Instrucciones de trabajo:
A: Enumera todo lo que, según el texto sobre satélites y riego, se ve, se mide o se determina con satélites en Israel.
B: Prosigue el texto sobre el uso de satélites en la gestión de riegos a partir de su última frase.

Fragmento:

# USOS PRINCIPALES DEL AGUA > Agricultura >  El uso de los satelites en la gestion de riegos

## ben-amar

Despues de las lluvias que hemos tenido tenemos garantizada el agua para el riego durante un buen tiempo, pero no en toda la geografia por igual. No sé si estará previsto ya algun transvase de unas cuencas a otras. 
Con las reservas actuales seguro que despiertan algun que otro proyecto dormido de campos de golf ó nuevas macro urbanizaciones.
En Israel, donde el agua es aún mas escasa que aquí, utilizan los satelites para ver y medir la humedad del suelo, entre otras cosas, para así determinar la cantidad justa y necesaria para mantener los cultivos y que clase de cultivos es mas conveniente tener en funcion de la humedad.
El riego por inundacion ó aspersion queda así totalmente descartado por la gran cantidad de agua que se desperdicia.

Registros extraídos:
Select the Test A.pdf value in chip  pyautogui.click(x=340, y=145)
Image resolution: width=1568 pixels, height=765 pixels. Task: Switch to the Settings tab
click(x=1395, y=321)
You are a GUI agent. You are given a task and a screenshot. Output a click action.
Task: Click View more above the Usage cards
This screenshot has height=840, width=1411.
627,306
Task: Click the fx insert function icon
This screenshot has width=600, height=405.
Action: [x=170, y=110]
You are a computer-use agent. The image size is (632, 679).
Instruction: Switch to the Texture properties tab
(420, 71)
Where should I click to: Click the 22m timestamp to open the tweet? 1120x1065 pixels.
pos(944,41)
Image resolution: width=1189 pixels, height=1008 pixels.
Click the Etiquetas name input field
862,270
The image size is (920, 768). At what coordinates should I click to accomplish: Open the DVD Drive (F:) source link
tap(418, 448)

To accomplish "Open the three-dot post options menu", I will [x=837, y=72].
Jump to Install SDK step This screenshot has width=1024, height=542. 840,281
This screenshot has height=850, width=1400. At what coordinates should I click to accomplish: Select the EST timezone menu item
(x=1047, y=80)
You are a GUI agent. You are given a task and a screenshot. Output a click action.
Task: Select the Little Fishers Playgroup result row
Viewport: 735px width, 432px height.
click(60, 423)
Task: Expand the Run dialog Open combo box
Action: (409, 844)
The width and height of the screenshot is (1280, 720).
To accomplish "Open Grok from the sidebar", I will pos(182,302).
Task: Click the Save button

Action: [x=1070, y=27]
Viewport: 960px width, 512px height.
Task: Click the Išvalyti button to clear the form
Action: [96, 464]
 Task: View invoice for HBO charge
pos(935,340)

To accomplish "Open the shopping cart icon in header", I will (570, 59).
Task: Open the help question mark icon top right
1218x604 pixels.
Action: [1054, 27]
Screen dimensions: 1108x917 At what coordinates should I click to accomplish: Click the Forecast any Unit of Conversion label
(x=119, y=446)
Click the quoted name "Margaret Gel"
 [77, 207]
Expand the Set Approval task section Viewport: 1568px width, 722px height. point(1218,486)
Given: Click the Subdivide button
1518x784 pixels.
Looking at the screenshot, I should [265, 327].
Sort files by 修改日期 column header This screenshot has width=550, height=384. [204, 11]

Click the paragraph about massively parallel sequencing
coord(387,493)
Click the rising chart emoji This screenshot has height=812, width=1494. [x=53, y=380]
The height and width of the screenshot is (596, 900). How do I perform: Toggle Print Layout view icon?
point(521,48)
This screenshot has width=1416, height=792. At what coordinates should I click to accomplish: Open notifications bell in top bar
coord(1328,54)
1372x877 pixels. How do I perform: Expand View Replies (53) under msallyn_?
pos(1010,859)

Resultados:
A:
- La humedad del suelo (se ve y se mide)
- La cantidad de agua justa y necesaria para mantener los cultivos
- Qué clase de cultivos conviene tener en función de la humedad

B:
Mientras tanto en España son muchos los canales, acequias y tuberias que debido a la falta de mantenimiento, son los que tiran directamente este preciado bien incluso antes de que lleguen a la zona de regadío.

Sabemos que hace falta agua en todo el Levante, pero es que tambien hace falta una buena gestion de la misma, tener una buena gestion de  los conocimientos y tecnología y un buen uso de los mismos.

Si en el desierto se pueden recolectar hortalizas y legumbres como no se va a poder hacer aquí. (Vease Almería, huerta de Europa en pleno desierto)

En fin, no me hagais mucho caso, son meditaciones mias que seguro que bastantes de vosotros podriais concretar mas é incluso corregirme si estoy equivocado.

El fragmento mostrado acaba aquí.